When was the first time you really felt like a grown up (if ever)?
Saturday, 11th October 2025
The question always catches people off guard, I’ve noticed. In my practice, when someone asks it – and they do, more often than one might think – there’s usually a long pause before the answer comes.
For me, it wasn’t a single moment of revelation, but rather a quiet recognition that crept upon me in increments, like the tide advancing on the Delaware shore. If pressed to name a time, though, I suppose it was the spring of 1988, during my final year of undergraduate study at the University of Delaware.
My father had suffered a minor stroke – nothing catastrophic, but enough to frighten us all. Mother rang me at university, her voice carrying that particular brightness she’d always wielded against worry, a legacy from her Nevada days when a smile could disarm a difficult patron. But beneath the playful cadence, I heard something else: a tremor of fear she couldn’t quite mask.
I drove home that evening, the familiar route from Newark to New Corinth unspooling in the dark whilst my mind turned over questions of mortality and responsibility. When I arrived at the hospital, Michael was already coordinating with the physicians, his engineer’s mind parsing medical terminology into actionable information. Susan hovered near Mother, offering comfort in the way she’d always done – gentle touches, whispered reassurances. And I found myself doing something different altogether: I watched.
I watched my father’s face as he slept, the lines around his eyes deeper than I’d remembered, and I thought of all those years he’d driven his bus routes through Washington, then supervised the municipal transport in New Corinth – steady, reliable, present. I watched my mother attempt to maintain her vivacity even as her hands betrayed her anxiety, fidgeting with her wedding ring. And I watched my siblings fall into their familiar patterns: Michael solving, Susan soothing.
What struck me then – what still strikes me when I recall that night – was the realisation that I couldn’t simply be the youngest anymore, the introspective one observing from the margins whilst the others managed the practical necessities. I understood, with a clarity that felt almost physical, that being grown meant carrying not just one’s own burdens, but holding space for others to set theirs down.
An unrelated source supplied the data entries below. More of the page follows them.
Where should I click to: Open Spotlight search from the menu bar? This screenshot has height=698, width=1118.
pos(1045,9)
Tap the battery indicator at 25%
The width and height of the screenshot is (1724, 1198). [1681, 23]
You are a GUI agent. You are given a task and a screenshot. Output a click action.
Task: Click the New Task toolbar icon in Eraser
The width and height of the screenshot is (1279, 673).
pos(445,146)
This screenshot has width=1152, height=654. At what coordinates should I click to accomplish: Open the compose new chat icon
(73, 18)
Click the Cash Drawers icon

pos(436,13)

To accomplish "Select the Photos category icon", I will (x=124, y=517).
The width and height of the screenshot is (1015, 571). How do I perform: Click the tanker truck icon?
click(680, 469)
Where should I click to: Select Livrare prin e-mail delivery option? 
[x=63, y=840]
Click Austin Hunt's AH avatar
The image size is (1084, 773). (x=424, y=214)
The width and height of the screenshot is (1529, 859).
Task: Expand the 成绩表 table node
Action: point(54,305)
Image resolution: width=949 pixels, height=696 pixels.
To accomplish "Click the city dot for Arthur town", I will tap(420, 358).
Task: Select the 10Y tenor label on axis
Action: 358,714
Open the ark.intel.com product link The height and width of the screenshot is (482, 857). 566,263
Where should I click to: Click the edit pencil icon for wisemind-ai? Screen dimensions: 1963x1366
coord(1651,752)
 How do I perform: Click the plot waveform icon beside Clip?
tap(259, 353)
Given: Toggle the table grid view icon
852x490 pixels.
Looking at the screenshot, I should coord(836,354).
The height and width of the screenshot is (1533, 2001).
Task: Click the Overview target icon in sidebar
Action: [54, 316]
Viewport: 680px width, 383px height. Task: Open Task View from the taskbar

I sat with my father through that night, not because anyone asked me to, but because I chose it. We didn’t speak much when he woke – he never was one for excessive conversation – but in the quiet hours before dawn, I found myself telling him about my decision to pursue psychiatry, a choice I’d been contemplating but hadn’t yet voiced aloud. He listened in that particular way he had, patient and curious, and when I finished, he simply nodded and said, ‘You’ll be good at that. You notice things.’
Perhaps that’s what becoming a grown-up truly meant: not the grand gestures or dramatic pronouncements, but the quiet recognition that one had moved from being shaped by the world to taking some small responsibility for shaping it in return. That night, I stopped waiting for my parents to provide all the answers and began trusting that I might, occasionally, hold a few myself.
Father recovered well, of course – lived another twenty-one years, characteristically stoic about the entire affair. But something shifted in me that spring evening, a subtle recalibration of identity that felt both terrifying and oddly liberating. I’d like to say I’ve felt entirely grown-up since then, but truthfully, there are still moments – many of them – when I feel as uncertain as I did at seventeen. The difference, I suppose, is that now I understand uncertainty is not the opposite of adulthood; it’s simply one of its more honest companions.